Convinti, quando le cose vanno bene e quando le cose vanno male, che ciascuno deve fare il suo lavoro, ci troviamo come redazione di fronte a un evento globale, che concorre a mettere a nudo quelle paure che saranno l’argomento del terzo numero del nostro semestrale cartaceo.
Partendo dal testo di Angelo Miotto, abbiamo deciso – nostra vecchia passione – di lanciare un Decameron online, nella vecchia tradizione, di fronte alle paure, di riunirsi attorno al fuoco (della passione narrativa) e di raccontarsi storie.
Mandateci il vostro racconto di questi giorni di Corona virus, tra allarmismi, improvvisati esperti, legittime paure e doverose cautele. Va bene, al solito, qualsiasi linguaggio: audio, testo, video, foto. Inedito o citando altri. Scrivete a redazione@qcodemag.it e noi vi pubblicheremo.
Il contagio delle storie – 44
Morire soli – Leonardo Castelli
“E’ inutile piangere. Si nasce e si muore da soli…” Apro questo articolo prendendo spunto dalla citazione di Cesare Pavese. E’ vero, da soli si nasce e da soli si muore, ma chi resta spesso solo rimane.

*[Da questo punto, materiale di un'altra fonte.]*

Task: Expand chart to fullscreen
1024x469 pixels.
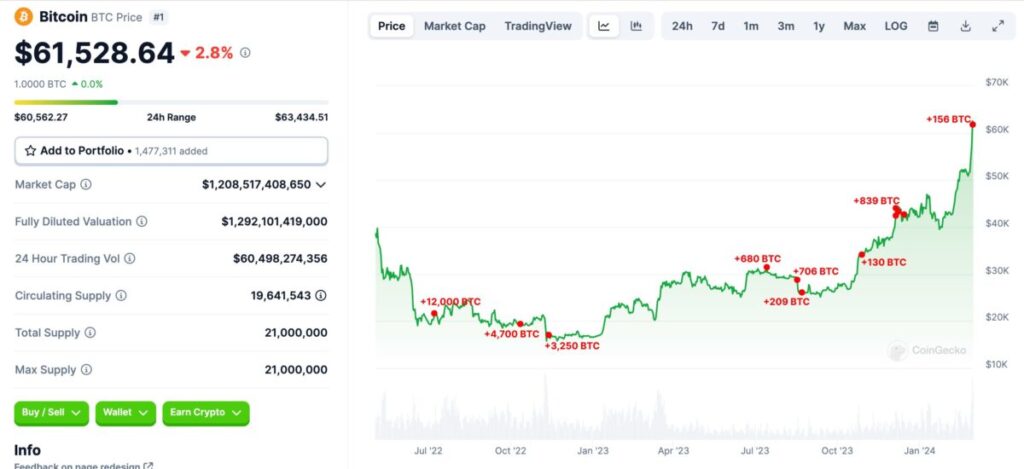Action: point(997,26)
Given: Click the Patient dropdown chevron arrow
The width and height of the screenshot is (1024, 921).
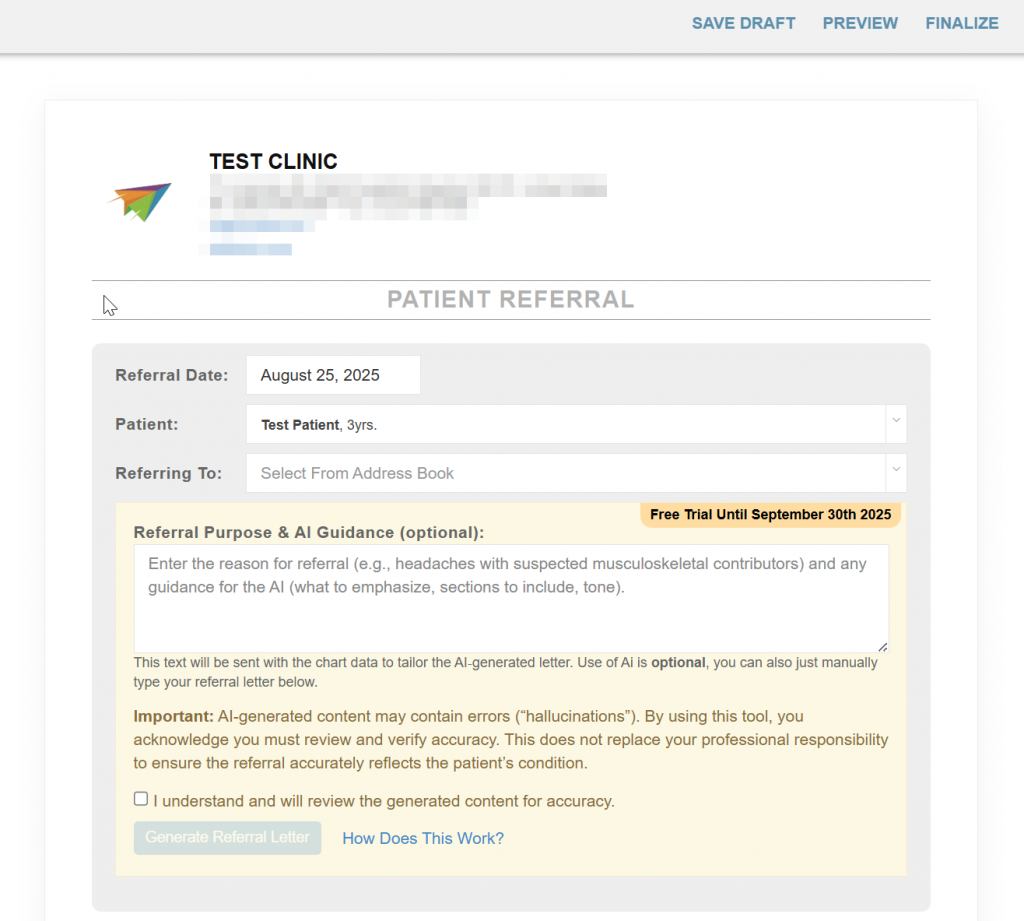Looking at the screenshot, I should coord(896,421).
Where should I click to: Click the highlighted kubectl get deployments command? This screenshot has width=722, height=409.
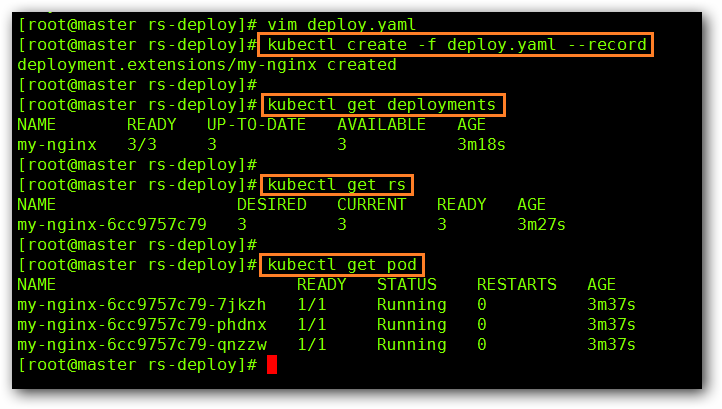tap(381, 105)

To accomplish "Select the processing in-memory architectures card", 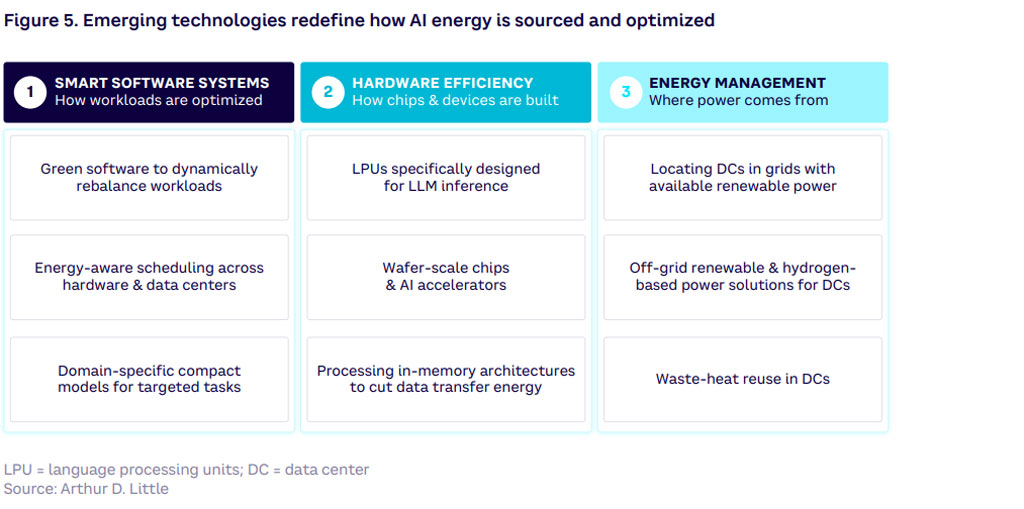I will pos(446,379).
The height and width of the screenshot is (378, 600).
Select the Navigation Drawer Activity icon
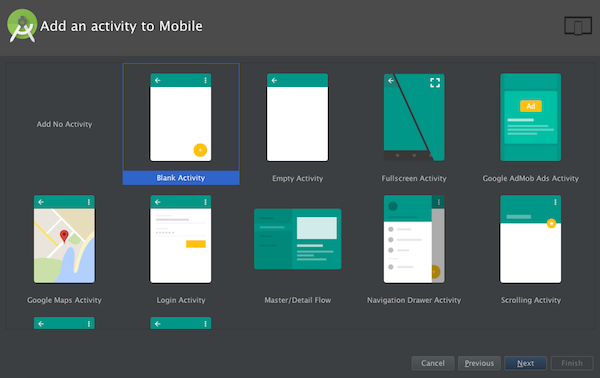(x=414, y=239)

Affrontare un lutto è sempre una delle esperienze più dure della nostra esistenza. Per questo nella storia dell’umanità da quando ne abbiamo memoria abbiamo affrontato la perdita dei nostri cari ritualizzandola. Nelle più disparate maniere.
Morire in tempo di Covid è ancora più straziante, ancora più crudele. Non poter metabolizzare la perdita attraverso una preghiera, un ultimo saluto lascerà delle cicatrici indelebili nella psiche di migliaia di persone che in questo periodo hanno dovuto dire addio alle persone a loro più vicine. Mi sono deciso a raccontare questa tematica con la speranza di dare visibilità ad un argomento troppo poco trattato in mezzo al caos di questi giorni.
Avrei voluto farlo con il distacco del professionista, dando voce ad una storia, per raccontarle tutte. Mi sono recato al cimitero credendo che mi sarei trovato di fronte uno sconosciuto, sicuramente anziano. Così non è stato. Il distacco e la professionalità se ne sono andati appena mi si è presentata davanti una famiglia spezzata. Una famiglia che conoscevo.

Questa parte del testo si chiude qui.